**** Text provided ****

Method to generate/concatenate properly one docx to n PDF

Hello Aspose Team

We are trying to create program in order to do a light CCM POC.

Input are:

  • 1 DOCX as a layout document with mass mailing field
  • 1 XML with data input to fill mass mailing field n times -> we test at 1250

Output wanted:

  • First 1 PDF for each DOCX + XML flow generate , for example with 4 pages
  • Then 1 merged PDF with 4*1250 = 5000 pages

Several questions:

  1. Concatenate 5000 PDF take a lot of time (a couple of hours) and we often have heap space memory issues on PC with Eclipse / JVM 1.8 32 bits so we looking for best design it it’s exists

Currently we are doing steps in this way:

· Generate physically in a folder 1250 PDF with 4 pages from 1 DOCX in XML format + XML flow

· Launch concatenate process on first 2000 pages with next 2000pages

· Launch concatenate process on 4000 pages with last 1000 pages

Would it be more efficient for examples:

  • To generate n PDF with extract/delete images and parse big PDF to re include images at this time , see also question 2)
  • To concatenate before n DOCX in XML format then generate big PDF and finally split in 1250 PDF files?
  1. We have JPEG images on layout and we want to reduce PDF final Mo size so is it possible to have JPEG images only on first 4 pages generated and work with image reference on all the next pages? And what is the best way to proceed?

These are important architecture’s solution points because we aim to generate PDF file up to 100K pages.

Thanks for your help :slight_smile:

See you soon

Hi Nicolas,

Thanks for your interest in Aspose.

When concatenating PDF files using Aspose.Pdf. PdfFileEditor has a property UseDiskBuffer, If this property is set to true then resultant document of concatenation is resaved during concatenation. Using of this property makes concatenation with incremental updates. This allows to save memory because we don’t need to store all document data in memory. Please note number of documents which will be concatenated before next re-save is determined by ConcatenationPacketSize. Please check following code snippet for details.

**** Data shown ****

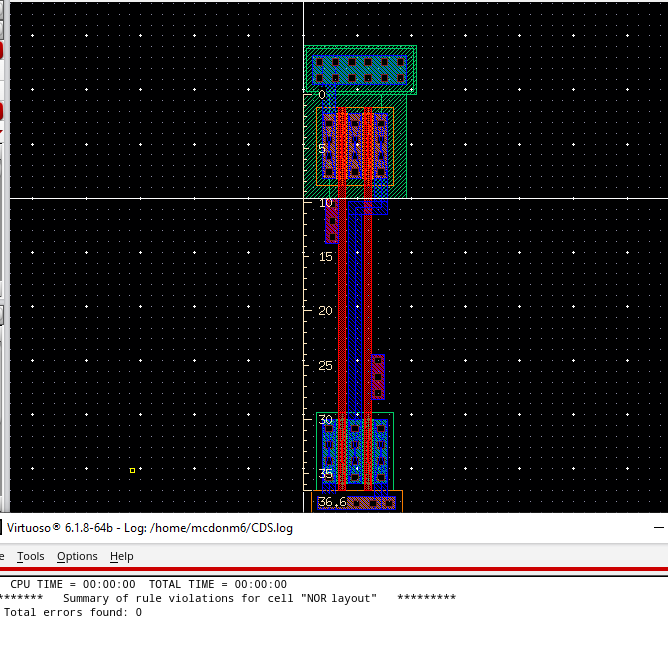Select the right red poly gate strip
668x645 pixels.
[x=367, y=300]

****

Repeat the forum thread starting at "Thanks for your help" and ending at "snippet for details.", substituting "UseFileBuffer" for "UseDiskBuffer".

*The solution*
Thanks for your help :slight_smile:

See you soon

Hi Nicolas,

Thanks for your interest in Aspose.

When concatenating PDF files using Aspose.Pdf. PdfFileEditor has a property UseFileBuffer, If this property is set to true then resultant document of concatenation is resaved during concatenation. Using of this property makes concatenation with incremental updates. This allows to save memory because we don’t need to store all document data in memory. Please note number of documents which will be concatenated before next re-save is determined by ConcatenationPacketSize. Please check following code snippet for details.